Semantics in knitcitations

Several months ago I created the R package knitcitations to provide a citation platform for knitr dynamic documents, which provide executable code and automatic inclusion of results inside plain-text (markdown) descriptions. I write most of my research scripts and many of my notebook entries in this manner. The package can generate citations by DOI, circumventing the need for maintaining bibtex or similar database of citation information, using commands such as

citet("10.1186/2041-1480-1-S1-S6")

Extending the package to support CITO was rather straight forward. Using the latest version of knitcitations, one can generate in-line citations with CITO semantics simply by passing the reason for the citation as well, such as

citet("10.1186/2041-1480-1-S1-S6", cito="usesMethodIn")

which generates the following HTML:

<a href='http://dx.doi.org/10.1186/2041-1480-1-S1-S6' property='http://purl.org/spar/cito/usesMethodIn' >Shotton (2010)</a>

This provides a convient platform to generate semantic citations in this lab notebook. As before, knitcitations will also generate a complete reference list at the end of the document by calling the bibliography function at the end.

Semantic overkill?

It is possible to add far more semantic data to this reference list at the end of an article. Invisible semantic markup can identify to a machine what value corresponds to the volume number or issue number, or journal name, e,g, using the BIBO ontology. I have added support for ths kind of markup to knitcitations as well, and several of my posts provide examples. The raw markup looks like this:

<div prefix="dc: http://purl.org/dc/terms/,
                      bibo: http://purl.org/ontology/bibo/,
                      foaf: http://xmlns.com/foaf/spec/,
                      biro: http://purl.org/spar/biro/"
        rel="http://purl.org/spar/biro/ReferenceList"> <ul class='bibliography'> 
<li> <span property="dc:title">Fisheries: Does Catch Reflect Abundance?.</span> <span property="dc:creator"> <span property="foaf:givenName">Daniel</span> <span property="foaf:familyName">Pauly</span>, </span><span property="dc:creator"> <span property="foaf:givenName">Ray</span> <span property="foaf:familyName">Hilborn</span>, </span><span property="dc:creator"> <span property="foaf:givenName">Trevor A.</span> <span property="foaf:familyName">Branch</span>, </span>  (<span property="dc:date">2013</span>)  <span rel="http://purl.org/dc/terms/isPartOf" 
                            resource="[http://purl.org/dc/terms/journal]">
                        <span property="http://purl.org/dc/terms/title"
                                content=" Nature ">
                        </span>
                          <span property="bibo:shortTitle"> Nature </span>
               </span>  <span property="bibo:volume">494</span>    <a property="bibo:doi" href="http://dx.doi.org/10.1038/494303a">10.1038/494303a</a> </li>
<li> <span property="dc:title">Net Gains.</span> <span property="dc:creator"> <span property="foaf:givenName">unknown</span> <span property="foaf:familyName">unknown</span>, </span>  (<span property="dc:date">2013</span>)  <span rel="http://purl.org/dc/terms/isPartOf" 
                            resource="[http://purl.org/dc/terms/journal]">
                        <span property="http://purl.org/dc/terms/title"
                                content=" Nature ">
                        </span>
                          <span property="bibo:shortTitle"> Nature </span>
               </span>  <span property="bibo:volume">494</span>    <a property="bibo:doi" href="http://dx.doi.org/10.1038/494282a">10.1038/494282a</a> </li>
 </ul>
</div>

However, I have since decided that such markup is largely overkill. The DOI uniquely identifies the publication already, and allows us to programmatically retrieve the rest of the data (title, authors, journal, etc) from semantically identified XML by querying against services such as CrossRef. This is the essential concept of linked data, by which both source and referer are enriched.

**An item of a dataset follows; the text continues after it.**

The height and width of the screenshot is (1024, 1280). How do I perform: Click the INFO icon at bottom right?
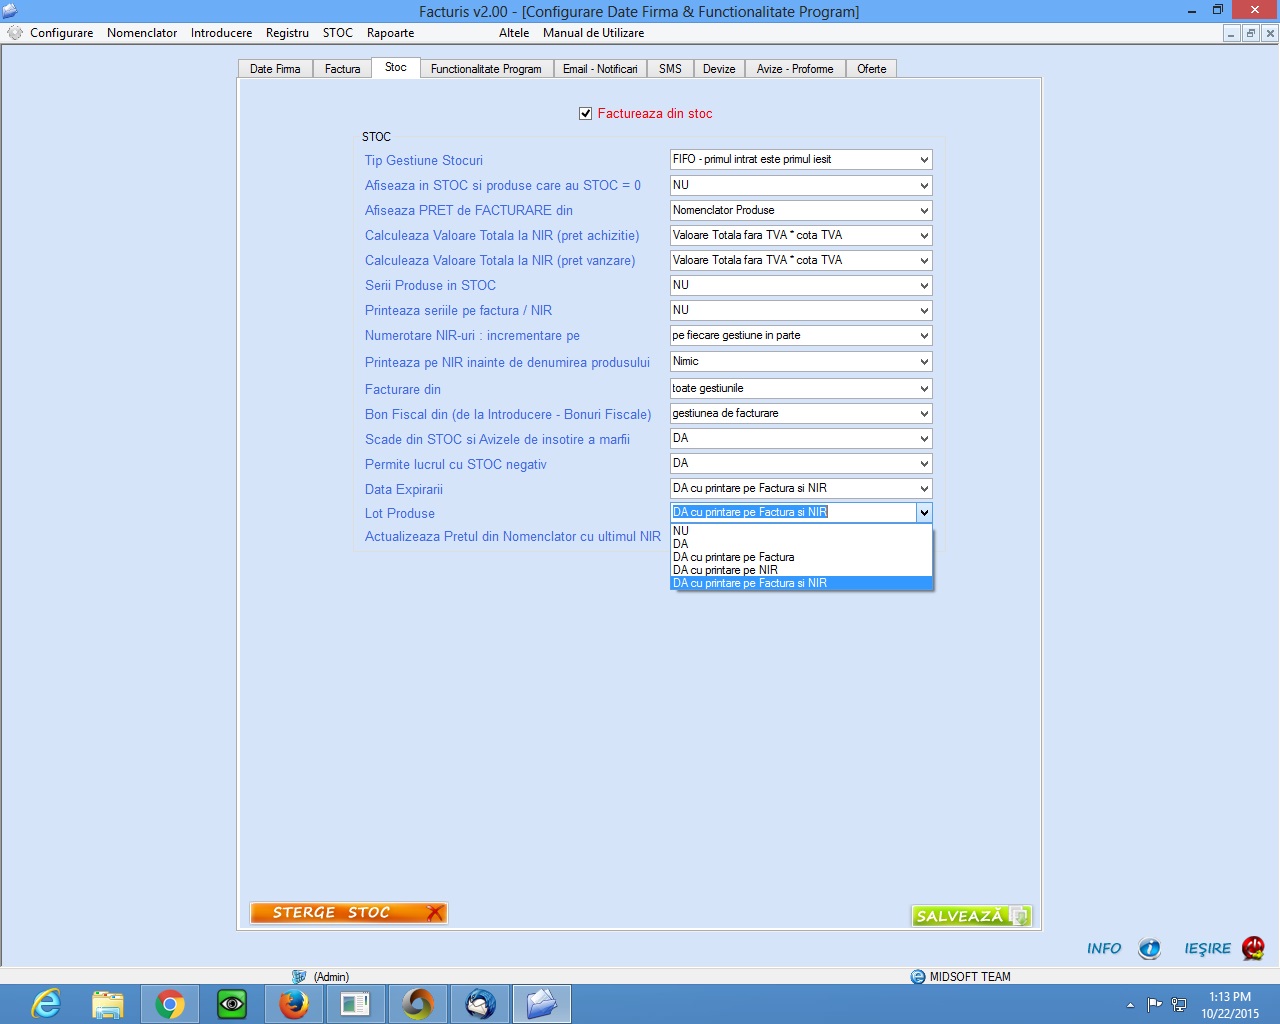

Moreover, DOIs follows a specific construction that lets us reliably identify them in plain text using regular expressions, making any futher semantics to declare that we are citing the article mostly irrelevant. This is convient for identifying all citations appearing in the notebook without any markup. The CITO example above has the advantage of providing a link and associating the DOI with the reason for the citation, by virtue of being inside the same html anchor element.

Replacing the reference list?

If we are not going to semantically mark up the reference list, we could consider abolishing the reference list all together. After all, as a tool for the digital reader the concept is rather vestigal – I hate losing my place by scrolling to the end of an article just to see to what reference number 7 refers. With the method shown thus far, the reader can open the link to access this information, but that still interrupts the flow of reading. The digitally native solution is a mouse-over or tooltip effect that displays this information, as many professional publishers already use in their HTML versions.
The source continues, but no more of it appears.